**Requirement 1**: In the coronavirus leave passage, rewrite the paragraph that begins "However, the first 14 days" as a short bulleted list that keeps its main facts.
**Requirement 2**: Reproduce the coronavirus leave passage word for word between "The Families First" and "public health emergency.", inclusive.
**Requirement 3**: Pick up the coronavirus leave passage after its last sentence and extend it.

Start of Quoted passage

The Families First Coronavirus Response Act provides an employee may take up to 12 weeks of paid, job-protected leave if the employee:
- is complying with a requirement or recommendation to quarantine due to coronavirus exposure or symptoms, and cannot work from home
- is caring for an at-risk family member who is quarantining; or
- is caring for the employee’s child if the child’s school or place of care has been closed due to public health emergency.
However, the first 14 days of the leave may be unpaid. Employees may choose to use any accrued paid time off, including vacation and sick leave, to cover the initial 14-day period, but employers may not require them to do so. After the 14-day period, the employer must pay full-time employees not less than two-thirds of the employee’s regular rate for the number of hours the employee would otherwise normally be scheduled. For salaried employees, employers must pay two-thirds of the base salary for the weeks remaining after the initial 14-day period.
Violating the Emergency Paid Sick Time Act will be treated as seriously as a Violation of the Fair Labor Standards Act of 1938 (29 U.S.C. §206) (FLSA), meaning that the employers might be subject to substantial penalties under that Act including, but not limited to liquidated damages and fines, among other penalties. Additionally, the law attempts to expand food assistance and unemployment benefits. The law modifies USDA food assistance and nutrition programs to:
“allow certain waivers to requirements for the school meal programs, suspend the work requirements for the Supplemental Nutrition Assistance Program (SNAP, formerly known as the food stamp program), and allow states to request waivers to provide certain emergency SNAP benefits.” You can access more information about this here.

End of Quoted passage
Start of Extracted entries

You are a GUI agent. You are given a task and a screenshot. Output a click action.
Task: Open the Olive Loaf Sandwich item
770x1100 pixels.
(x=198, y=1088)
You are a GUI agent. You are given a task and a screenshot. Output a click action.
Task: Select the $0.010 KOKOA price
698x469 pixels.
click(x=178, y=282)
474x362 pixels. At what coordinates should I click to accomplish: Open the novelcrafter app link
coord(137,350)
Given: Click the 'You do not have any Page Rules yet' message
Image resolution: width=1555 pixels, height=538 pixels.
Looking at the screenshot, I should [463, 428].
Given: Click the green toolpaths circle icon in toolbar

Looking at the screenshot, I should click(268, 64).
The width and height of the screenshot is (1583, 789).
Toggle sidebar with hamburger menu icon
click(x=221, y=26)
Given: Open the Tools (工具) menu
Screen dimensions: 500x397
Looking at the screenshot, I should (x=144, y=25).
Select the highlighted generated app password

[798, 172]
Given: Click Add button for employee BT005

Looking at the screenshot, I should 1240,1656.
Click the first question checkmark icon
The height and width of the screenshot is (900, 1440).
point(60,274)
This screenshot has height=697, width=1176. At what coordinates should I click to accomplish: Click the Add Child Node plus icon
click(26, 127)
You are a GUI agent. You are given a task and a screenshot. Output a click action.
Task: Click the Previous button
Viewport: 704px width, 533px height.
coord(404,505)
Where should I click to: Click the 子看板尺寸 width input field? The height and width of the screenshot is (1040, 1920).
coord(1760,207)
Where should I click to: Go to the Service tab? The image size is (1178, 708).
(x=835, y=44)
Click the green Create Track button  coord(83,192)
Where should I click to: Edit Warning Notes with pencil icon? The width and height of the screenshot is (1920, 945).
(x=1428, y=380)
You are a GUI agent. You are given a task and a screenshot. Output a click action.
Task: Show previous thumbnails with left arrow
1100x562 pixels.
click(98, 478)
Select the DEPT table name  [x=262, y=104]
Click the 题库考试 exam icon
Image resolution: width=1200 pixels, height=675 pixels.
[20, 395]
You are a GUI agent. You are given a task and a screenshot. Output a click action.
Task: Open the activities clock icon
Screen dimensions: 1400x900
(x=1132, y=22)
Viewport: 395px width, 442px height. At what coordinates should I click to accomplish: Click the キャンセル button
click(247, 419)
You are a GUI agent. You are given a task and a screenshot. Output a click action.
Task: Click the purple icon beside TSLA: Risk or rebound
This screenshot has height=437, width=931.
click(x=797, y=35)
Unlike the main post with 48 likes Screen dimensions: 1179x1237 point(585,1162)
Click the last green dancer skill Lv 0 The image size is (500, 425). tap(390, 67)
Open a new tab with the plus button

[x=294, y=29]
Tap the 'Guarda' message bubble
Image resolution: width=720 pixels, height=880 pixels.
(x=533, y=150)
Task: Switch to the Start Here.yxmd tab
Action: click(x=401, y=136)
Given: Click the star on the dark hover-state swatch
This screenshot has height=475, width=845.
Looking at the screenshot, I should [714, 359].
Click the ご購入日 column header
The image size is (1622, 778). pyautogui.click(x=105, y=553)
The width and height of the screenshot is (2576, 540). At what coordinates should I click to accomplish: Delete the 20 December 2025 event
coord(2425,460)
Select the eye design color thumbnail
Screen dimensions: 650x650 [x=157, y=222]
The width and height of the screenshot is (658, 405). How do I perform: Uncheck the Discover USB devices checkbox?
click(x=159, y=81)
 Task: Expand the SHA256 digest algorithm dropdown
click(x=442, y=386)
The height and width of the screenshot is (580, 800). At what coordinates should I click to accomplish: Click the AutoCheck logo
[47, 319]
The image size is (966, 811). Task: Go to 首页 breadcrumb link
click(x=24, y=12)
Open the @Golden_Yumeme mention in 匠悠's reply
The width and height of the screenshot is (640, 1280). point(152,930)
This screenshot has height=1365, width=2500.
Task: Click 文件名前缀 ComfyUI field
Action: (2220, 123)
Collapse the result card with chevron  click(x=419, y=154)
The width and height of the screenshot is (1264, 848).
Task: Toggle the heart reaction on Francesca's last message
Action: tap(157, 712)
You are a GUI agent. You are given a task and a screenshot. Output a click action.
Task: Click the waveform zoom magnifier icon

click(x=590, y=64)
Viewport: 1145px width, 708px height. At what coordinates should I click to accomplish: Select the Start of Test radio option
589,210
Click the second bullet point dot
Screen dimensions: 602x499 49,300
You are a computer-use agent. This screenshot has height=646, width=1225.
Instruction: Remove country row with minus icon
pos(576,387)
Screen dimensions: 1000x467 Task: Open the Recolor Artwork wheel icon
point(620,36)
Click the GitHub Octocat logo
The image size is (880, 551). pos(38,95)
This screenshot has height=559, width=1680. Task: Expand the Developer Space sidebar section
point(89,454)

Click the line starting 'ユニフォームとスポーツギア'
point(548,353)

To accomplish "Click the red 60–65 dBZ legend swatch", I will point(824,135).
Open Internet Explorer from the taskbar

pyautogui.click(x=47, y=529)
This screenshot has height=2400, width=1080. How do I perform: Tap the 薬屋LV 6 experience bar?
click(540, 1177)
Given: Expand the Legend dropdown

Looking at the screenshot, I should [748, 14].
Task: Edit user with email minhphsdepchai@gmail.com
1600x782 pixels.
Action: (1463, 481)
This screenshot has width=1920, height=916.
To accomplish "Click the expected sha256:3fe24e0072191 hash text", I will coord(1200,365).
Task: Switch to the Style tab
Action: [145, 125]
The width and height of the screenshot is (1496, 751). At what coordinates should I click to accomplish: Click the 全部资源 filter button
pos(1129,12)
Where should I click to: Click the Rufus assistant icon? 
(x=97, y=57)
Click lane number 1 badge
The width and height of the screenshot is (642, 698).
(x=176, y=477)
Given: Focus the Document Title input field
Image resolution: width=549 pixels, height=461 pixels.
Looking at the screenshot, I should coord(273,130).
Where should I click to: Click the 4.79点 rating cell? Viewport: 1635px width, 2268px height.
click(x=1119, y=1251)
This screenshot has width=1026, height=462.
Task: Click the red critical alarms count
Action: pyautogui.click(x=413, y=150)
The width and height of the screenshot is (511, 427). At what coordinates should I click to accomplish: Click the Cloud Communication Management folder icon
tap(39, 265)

End of Extracted entries

**Expected answer 1**:
- The first 14 days of leave may be unpaid.
- Employees may choose to cover those 14 days with accrued paid time off, such as vacation or sick leave, but employers cannot require this.
- After 14 days, employers must pay full-time employees at least two-thirds of their regular rate for the hours they would normally be scheduled.
- Salaried employees must receive two-thirds of their base salary for the remaining weeks.

**Expected answer 2**:
The Families First Coronavirus Response Act provides an employee may take up to 12 weeks of paid, job-protected leave if the employee:
- is complying with a requirement or recommendation to quarantine due to coronavirus exposure or symptoms, and cannot work from home
- is caring for an at-risk family member who is quarantining; or
- is caring for the employee’s child if the child’s school or place of care has been closed due to public health emergency.

**Expected answer 3**:
Additionally, the law provides, “$500 million to provide access to nutritious foods to low-income pregnant women or mothers with young children who lose their jobs or are laid off due to the COVID-19 emergency.” This extra effort is very important in order to support American women and children at this time. Moreover, according to the government sources the law also establishes a federal emergency paid leave benefits program. Additionally, the law also aims to expand unemployment benefits and provide grants to states for processing and paying claims, requires employers to provide paid sick leave to employees, establishes requirements for providing coronavirus diagnostic testing at no cost to consumers, and to temporarily increase the Medicaid federal medical assistance percentage (FMAP).
This pandemic has been unprecedented in our nation’s history. U.S. legislators have scrambled to address the COVID crisis and mitigate the damage to both the health of the public and the economy. The Families First Coronavirus Response Act assists multiple facets of life affected by the virus by providing paid sick leave and free coronavirus testing, expanding food assistance and unemployment benefits, and requiring employers to provide additional protections for health care workers. The law does a good job of solving the collective action problem surrounding this. Additionally, it will directly assist the hospitals from becoming over capacitated. Ensuring that infected citizens aren’t compromised or pressured to go to work is a critical component of defeating the spread of this virus.